§ How to complete this task: In the listing below, find the line containing "Task: Select the fifth row 姓 field" and the line containing "This screenshot has height=526, width=752.". Repeat exactly those two lines and every line between them.

§ Material provided:
---

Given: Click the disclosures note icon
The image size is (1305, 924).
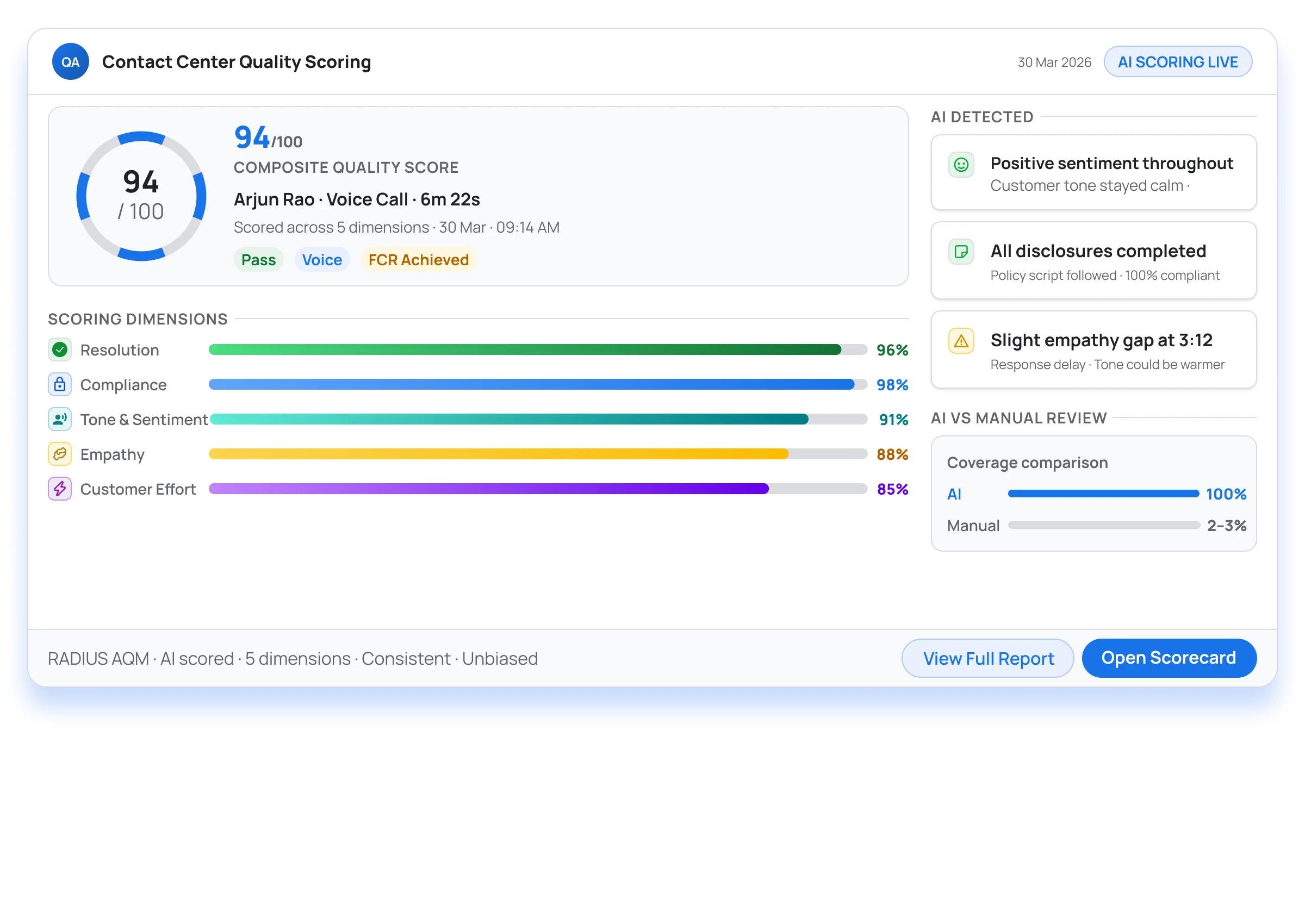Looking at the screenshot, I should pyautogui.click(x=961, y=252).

---

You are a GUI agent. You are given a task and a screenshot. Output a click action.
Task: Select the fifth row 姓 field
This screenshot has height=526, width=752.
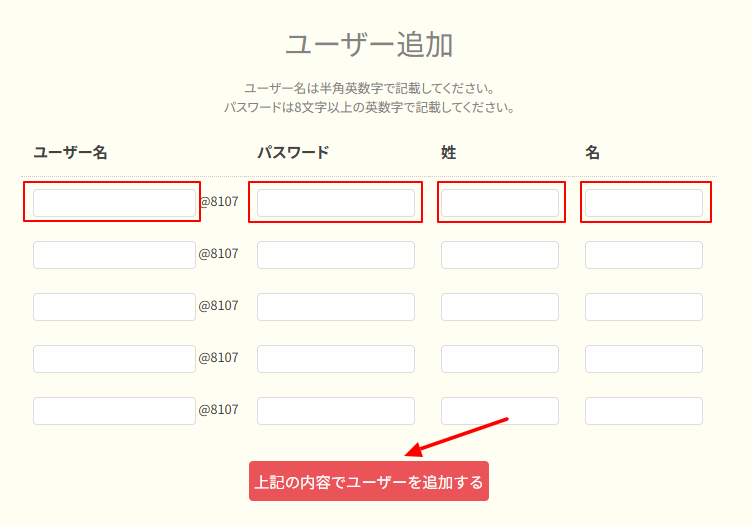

---

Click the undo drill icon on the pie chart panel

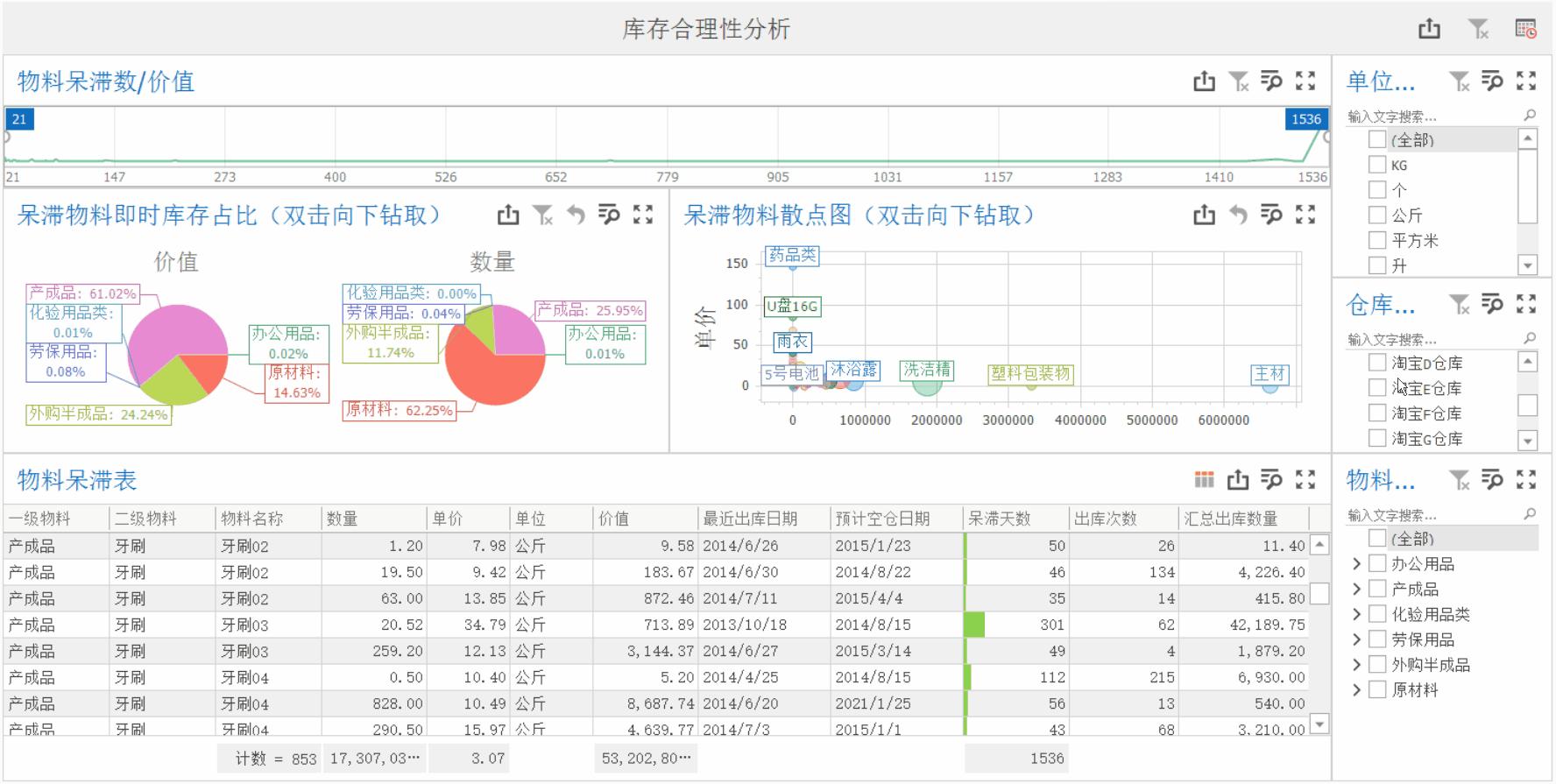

---

§ Written solution:
Task: Select the fifth row 姓 field
This screenshot has height=526, width=752.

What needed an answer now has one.